Le constructeur automobile américain Chrysler pourrait avoir joué sa carte maîtresse en s'adossant à son concurrent italien Fiat, deux mois avant la date butoir fixée pour donner les preuves de sa viabilité à Washington, qui lui a déjà prêté 4 G$ US.

Le constructeur automobile américain Chrysler pourrait avoir joué sa carte maîtresse en s'adossant à son concurrent italien Fiat, deux mois avant la date butoir fixée pour donner les preuves de sa viabilité à Washington, qui lui a déjà prêté 4 G$ US.

«Même si Fiat n'injecte pas de capitaux, le fait qu'il (lui) accorde une danse pourrait donner à Washington juste assez de justifications pour prêter des fonds supplémentaires» dans quelques mois et permettre au constructeur de poursuivre sa restructuration, a relevé Himanshu Patel de JPMorgan Chase.

Le fonds Cerberus, propriétaire de Chrysler depuis 2007, était désespérément à la recherche d'un partenaire étranger pour appuyer le constructeur d'Auburn Mills, le plus petit et le plus fragile des trois constructeurs américains.

L'été dernier, la direction de Chrysler avait indiqué qu'elle était en pourparlers non seulement avec Fiat, mais aussi avec des constructeurs en Russie, en Chine et en Inde, tandis que l'alliance franco-japonaise Renault-Nissan avait été fréquemment évoquée ces derniers mois.

Pour Chrysler, qui réalise 95% de son chiffre d'affaires en Amérique du nord, s'appuyer sur un partenaire étranger devient une stratégie rituelle, à défaut d'avoir été toujours payante. L'Allemand Daimler a cédé en 2007 la plupart de ses parts, gardant moins de 20% du capital.

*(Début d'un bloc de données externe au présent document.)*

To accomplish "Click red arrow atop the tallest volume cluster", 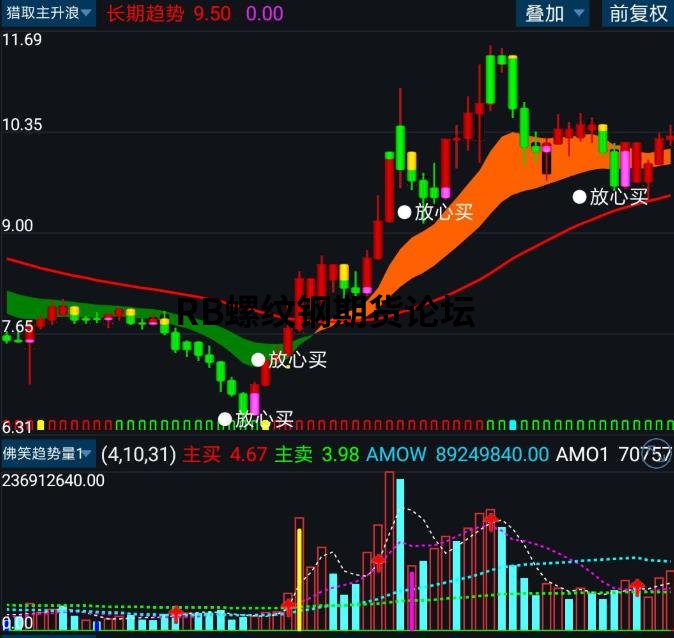I will pyautogui.click(x=490, y=521).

Dans les années 1960, le groupe avait lancé une stratégie d'expansion en prenant des participations majoritaires au sein des constructeurs britannique Rootes, français Simca et espagnol Barreiros, avant de revendre ces activités au français Peugeot (PSA), quelques mois avant de, déjà, frôler la faillite.

Cette-fois, l'engagement de Fiat envers Chrysler, dont il va prendre 35% du capital sans débourser un sou, est pratiquement sans frais pour les deux constructeurs, comme l'a souligné M. Patel.

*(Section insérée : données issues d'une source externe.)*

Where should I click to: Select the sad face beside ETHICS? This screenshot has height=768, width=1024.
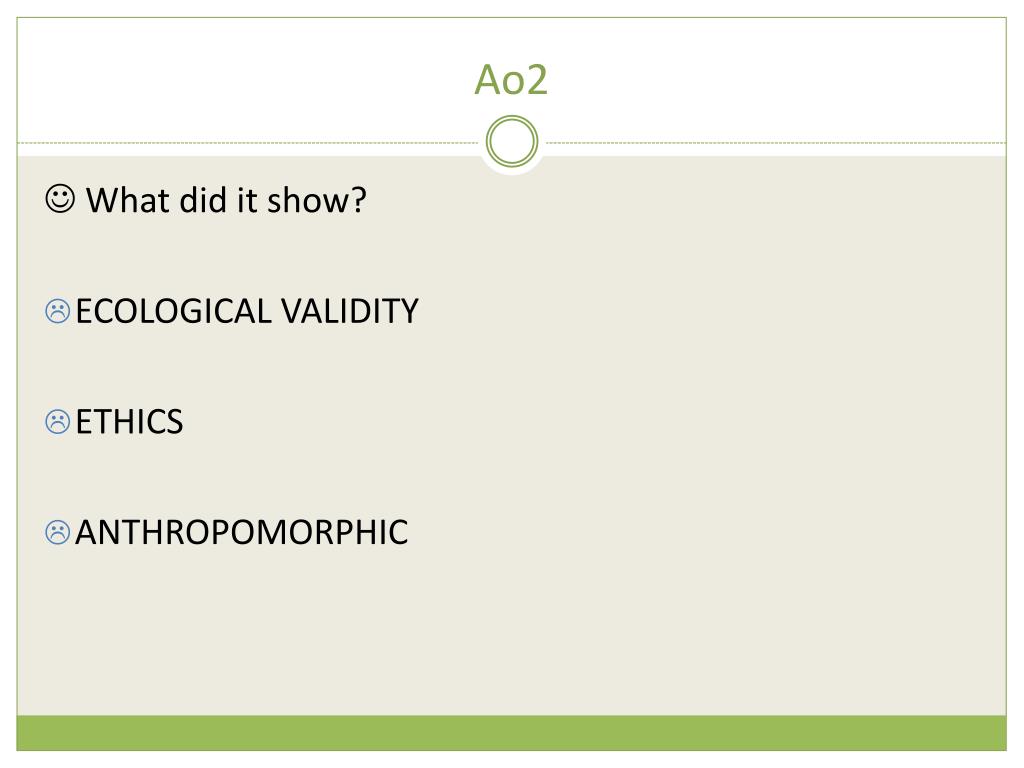click(57, 422)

L'expert David Cole, président du Centre de recherche sur l'automobile à l'Université Ann Arbor, souligne que chez Chrysler «la technologie n'est pas ce qu'elle devrait». «Il lui fallait un partenariat à long terme pour sa survie».

A moyen terme, Chrysler pourrait apposer sa marque sur des châssis Fiat, et accéder au réseau brésilien et européen du constructeur de Turin.

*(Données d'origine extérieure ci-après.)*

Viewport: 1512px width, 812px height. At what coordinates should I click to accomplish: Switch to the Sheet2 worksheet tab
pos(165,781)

Pour M. Cole, Fiat accède pour sa part à un réseau de distribution nord-américain, notamment pour sa marque Alfa-Romeo, et pourra faire tourner à plein ses usines européennes dans la perspective de commercialiser ses modèles dans le réseau de Chrysler.

Dans 10 semaines au plus tard, Chrysler devra apporter la preuve de sa viabilité, aux termes d'un accord conclu avec le Trésor le mois dernier - faute de quoi, théoriquement, il faudra rembourser les contribuables.

Pour M. Patel, l'accord avec Fiat écarte désormais vraisemblablement le spectre d'une faillite dès 2009.

En revanche, selon que le marché automobile se reprendra ou non en 2010, Fiat pourrait remettre en cause son engagement.

Au cas où le marasme se prolongerait, estime M. Patel, et où les autorités fédérales refuseraient à ce stade d'injecter de nouveaux fonds, «Fiat pourrait trouver plus avantageux de laisser Chrysler (déposer son bilan), et à ce moment-là acheter certains actifs - par exemple Jeep - sans hériter le lourd réseau de distribution».

À en croire M. Patel, une opération de délestage qui pourrait porter sur les deux tiers des actifs actuels de Chrysler - «tout sauf Jeep, les minivans et peut-être la ligne Ram» - est encore tout à fait envisageable.